- **Exercise description**: In the listing, from the line with "Image resolution: width=1568" up to and including the line with "At what coordinates should I click to accomplish: Switch", swap "Stored Procedures" for "Views" and reproduce those lines with nothing else changed. Omit the pictures from your answer.

- **Available records**:
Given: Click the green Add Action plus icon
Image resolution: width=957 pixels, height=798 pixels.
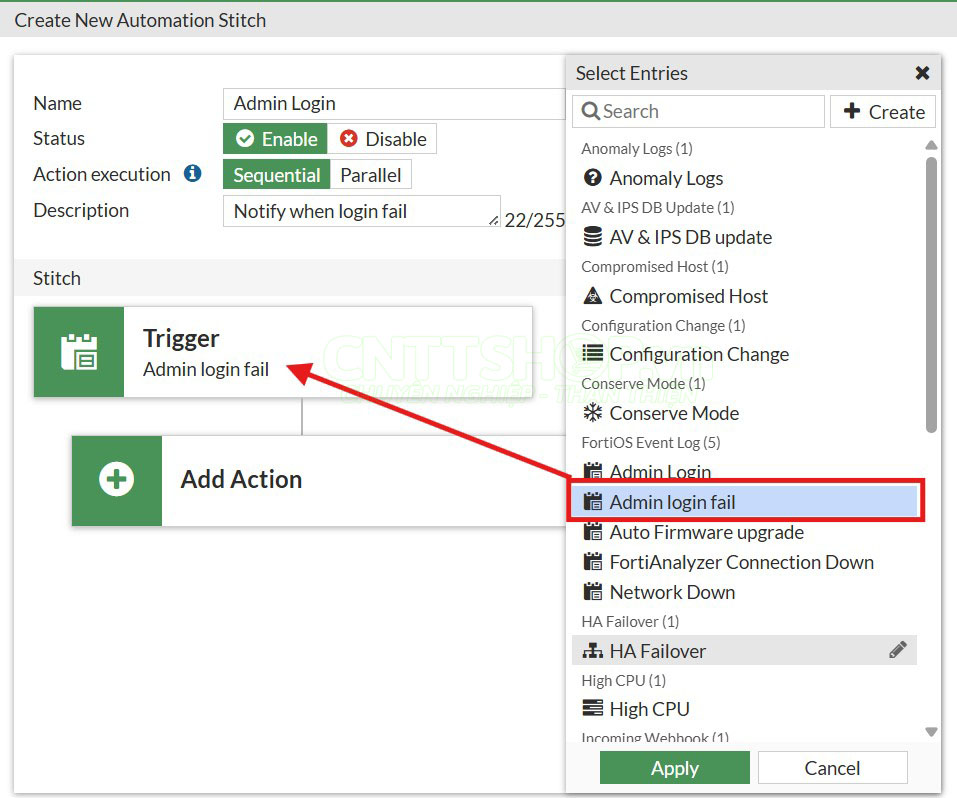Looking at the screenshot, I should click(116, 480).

* * *

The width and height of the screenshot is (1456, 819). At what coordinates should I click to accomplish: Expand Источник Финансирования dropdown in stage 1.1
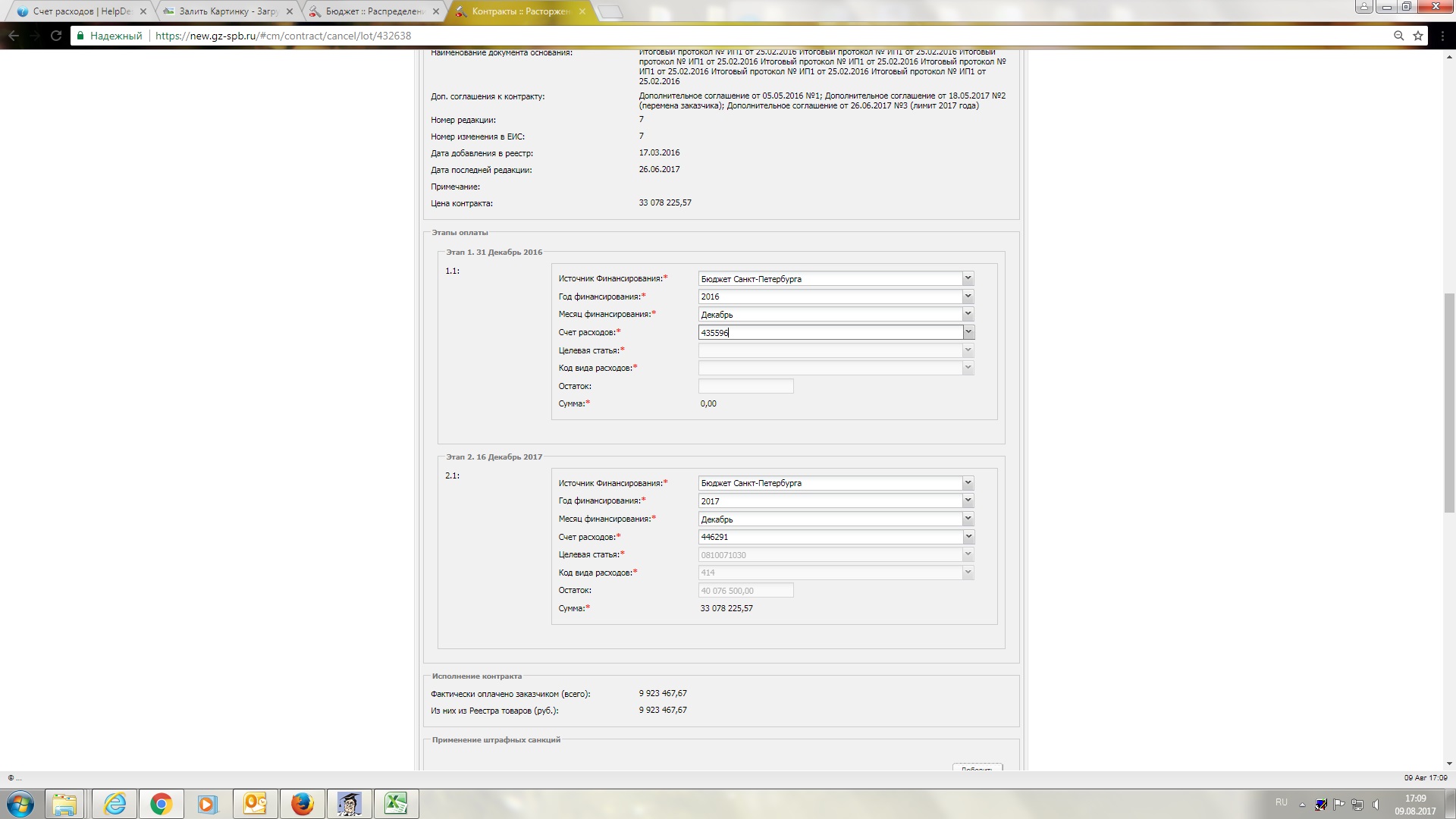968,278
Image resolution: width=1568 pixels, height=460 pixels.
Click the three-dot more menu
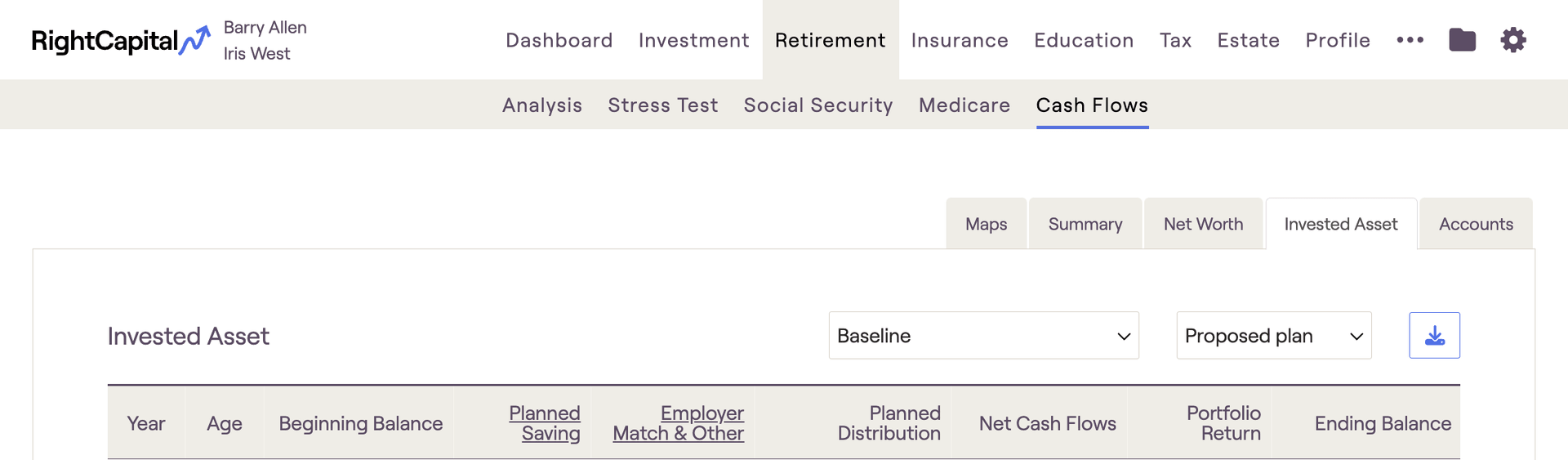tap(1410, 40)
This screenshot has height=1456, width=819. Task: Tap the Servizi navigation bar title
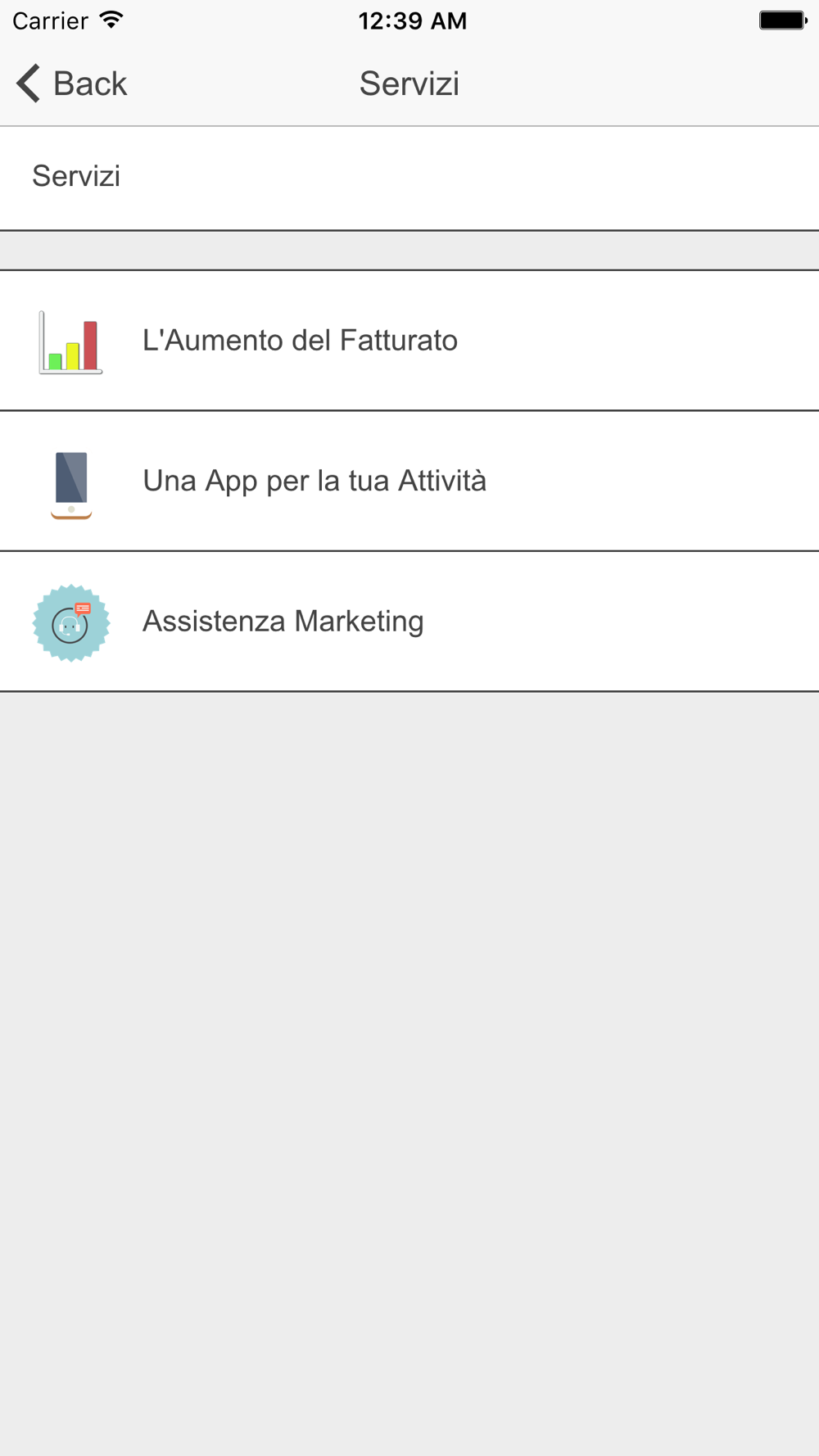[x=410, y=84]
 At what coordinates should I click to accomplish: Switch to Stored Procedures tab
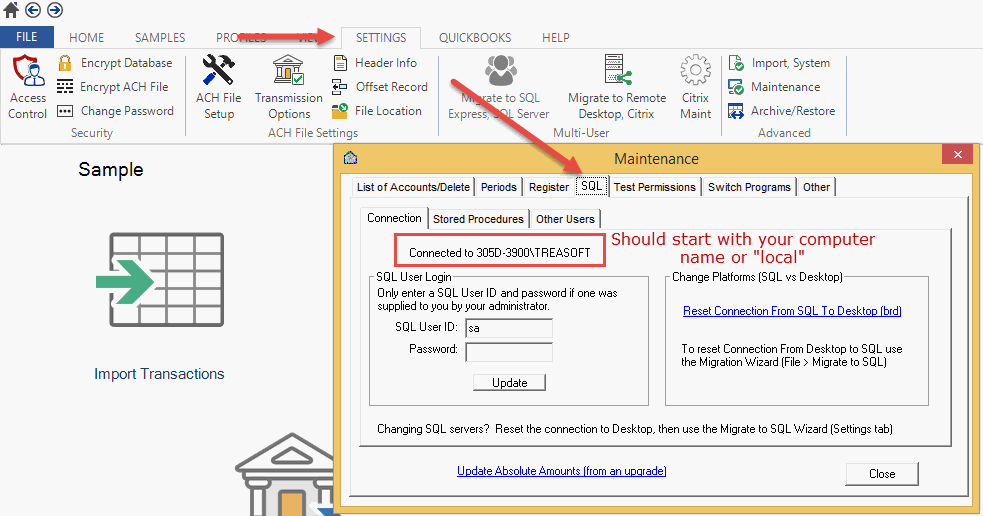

...

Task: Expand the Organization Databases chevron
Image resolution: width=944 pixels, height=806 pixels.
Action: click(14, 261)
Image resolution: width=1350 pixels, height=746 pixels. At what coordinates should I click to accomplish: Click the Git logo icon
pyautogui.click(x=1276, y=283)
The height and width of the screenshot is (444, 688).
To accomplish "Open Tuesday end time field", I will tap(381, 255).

- **Answer to this exercise**:
Image resolution: width=1568 pixels, height=460 pixels.
Click the three-dot more menu
tap(1410, 40)
This screenshot has height=1456, width=819. Task: Tap the Servizi navigation bar title
[x=410, y=84]
 At what coordinates should I click to accomplish: Switch to Views tab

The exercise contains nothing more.